Nektar Therapeutics has announced the publication in Nature Communications of data from two Phase 1b studies, highlighting the potential of rezpegaldesleukin in treating atopic dermatitis (AD) and psoriasis (PsO). The studies demonstrated the drug's efficacy, safety, and tolerability in patients with these inflammatory skin conditions.
Rezpegaldesleukin, a first-in-class interleukin-2 receptor (IL-2R) agonist, enhances the activity of regulatory T cells (Tregs). The Phase 1b trials showed that rezpegaldesleukin safely and dose-dependently increased Tregs and rapidly improved measurable exploratory disease outcomes that are largely durable for at least 36 weeks after ceasing treatment.
Clinical Validation of Treg Hypothesis
"These promising findings clinically validate, for the first time, the Treg hypothesis – that restoring Treg function through a central pathway of IL‑2R-driven Treg rescue can have disease remittive potential across a variety of chronic inflammatory skin diseases," said Jonathan Silverberg, M.D., Ph.D., Professor of Dermatology at George Washington University School of Medicine and lead study author. He added that rezpegaldesleukin can act on multiple disease-driving pathways and is uniquely poised to address a diversity of immunopathologies.
Key Findings from Phase 1b Studies
The Phase 1b trials were randomized, double-blind, placebo-controlled studies in patients with moderate-to-severe atopic dermatitis (NCT04081350) or chronic plaque psoriasis (NCT04119557). Participants received subcutaneous doses of 10 to 24 μg/kg of rezpegaldesleukin once every two weeks for 12 weeks.
- The drug was found to be safe and well-tolerated, meeting the primary and secondary objectives of each study.
- AD patients receiving high-dose rezpegaldesleukin demonstrated an 83% improvement in EASI score after 12 weeks of treatment.
- EASI-75 and vIGA-AD responses were maintained for 36 weeks after treatment discontinuation in 71% and 80% of week 12 responders, respectively.
- Clinical improvements were accompanied by sustained increases in CD25bright Tregs.
Immunoregulatory Mechanisms
Serum proteomic biomarkers demonstrated rezpegaldesleukin's ability to engage multiple immunoregulatory mechanisms to facilitate immune homeostasis. This may indicate a potential mechanism of attenuating Th1, Th2, and Th17 responses by restoring the balance of Tregs. The results also validate the role of IL-2-induced Treg proliferation and activation in the AD treatment paradigm, supporting the advancement of rezpegaldesleukin in the Phase 2b study in AD.
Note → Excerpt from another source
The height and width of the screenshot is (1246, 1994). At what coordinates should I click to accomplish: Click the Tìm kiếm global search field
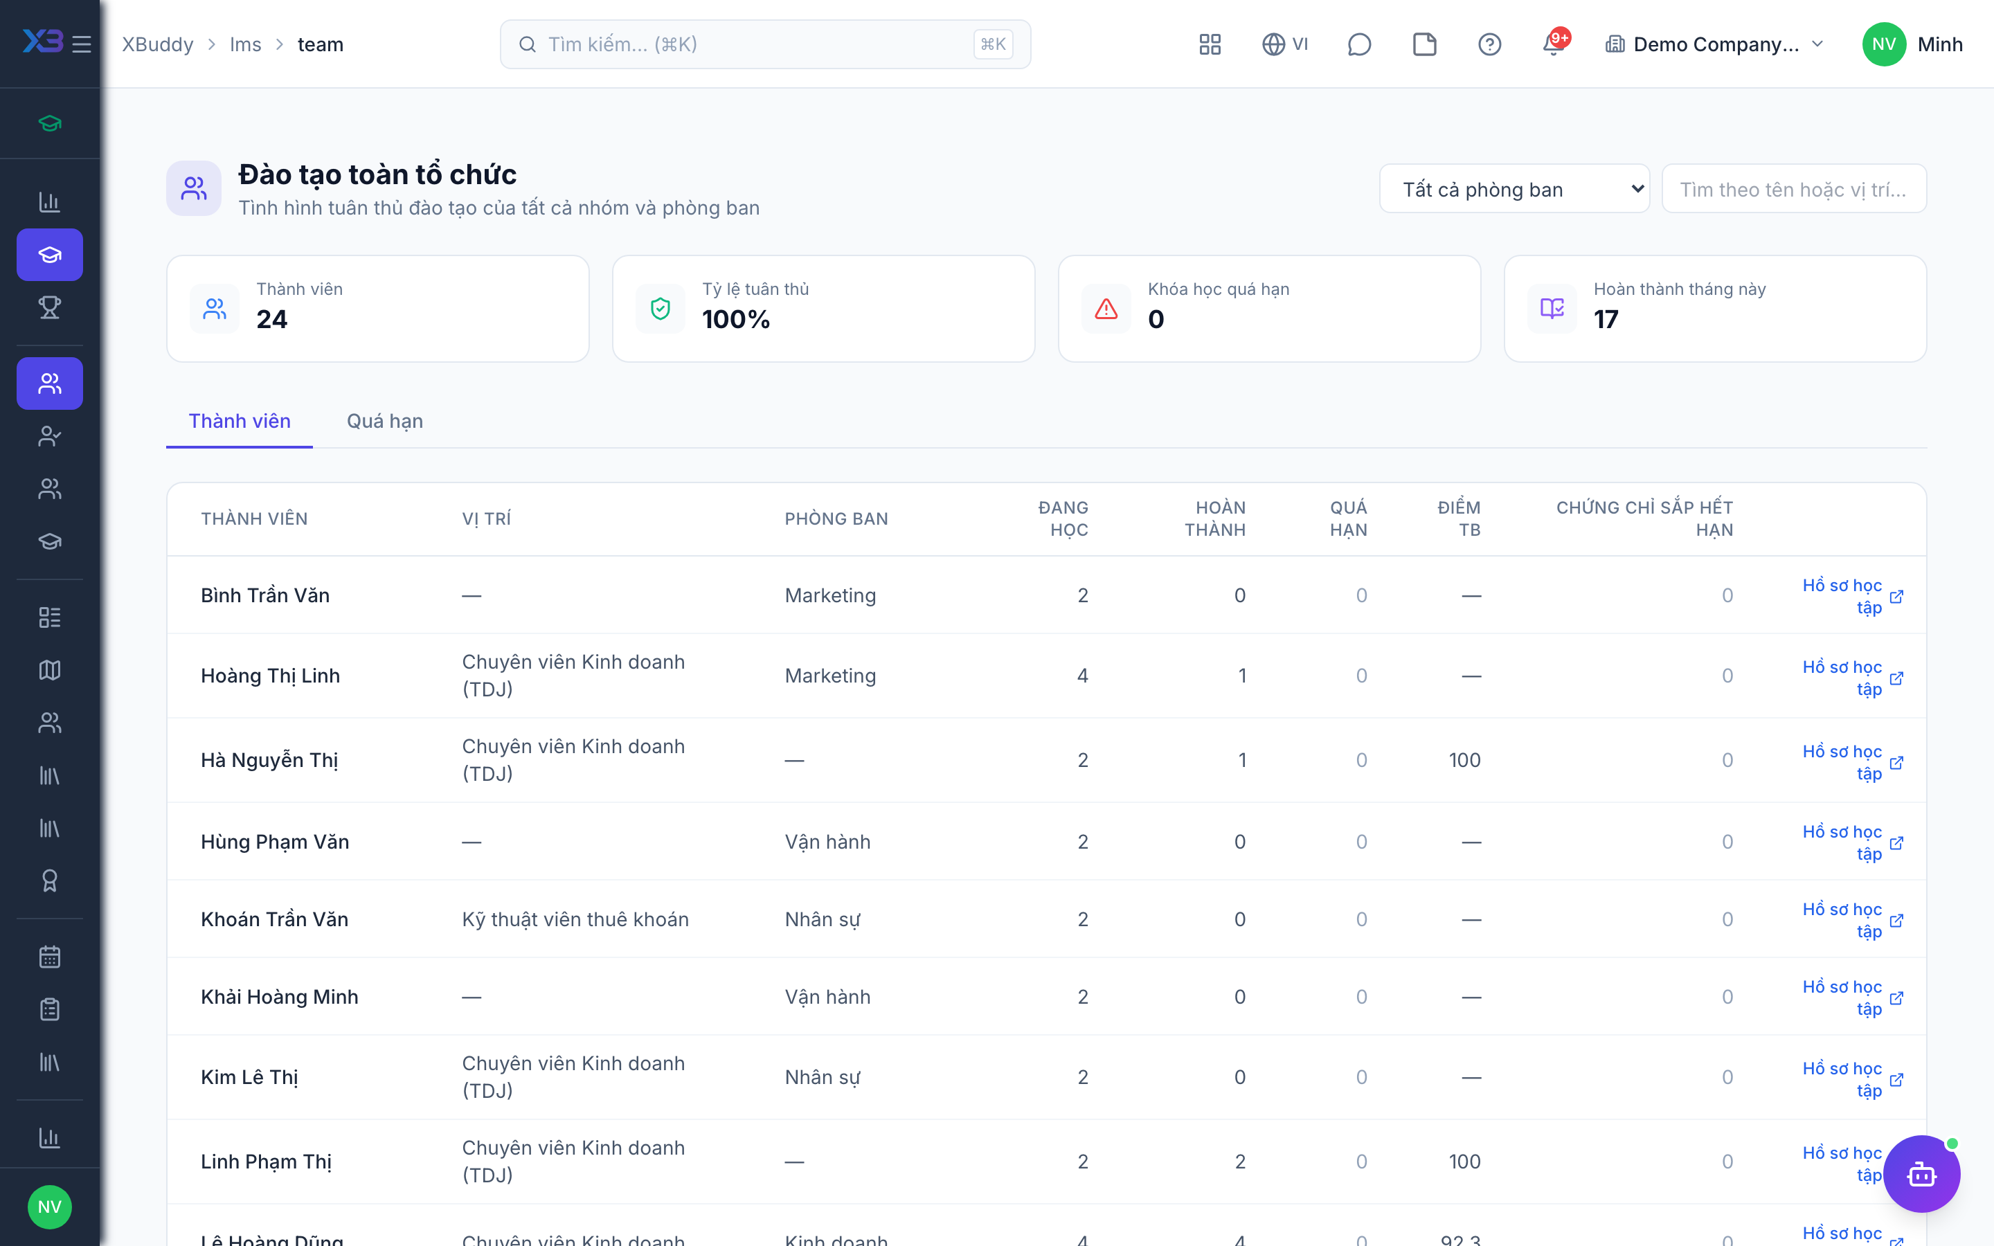pos(765,44)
"The exciting clinical cross-indication efficacy here is buttressed by serum biomarker analysis demonstrating that rezpegaldesleukin can modulate multiple immunoregulatory pathways to provide rapid onset and duration of efficacy," said Jonathan Zalevsky, Ph.D., Chief Research & Development Officer at Nektar. He added that these findings further validate their therapeutic approach of using a Treg stimulator to dampen inflammatory responses and simultaneously restore immune balance in patients with chronic inflammatory skin diseases. Topline data from two Phase 2b rezpegaldesleukin studies in atopic dermatitis and alopecia areata are expected next year.
About Rezpegaldesleukin
Rezpegaldesleukin is a potential first-in-class resolution therapeutic that targets the interleukin-2 receptor complex to stimulate the proliferation of regulatory T cells, aiming to restore immune system balance in autoimmune and inflammatory conditions. It is being developed as a self-administered injection and is wholly-owned by Nektar Therapeutics.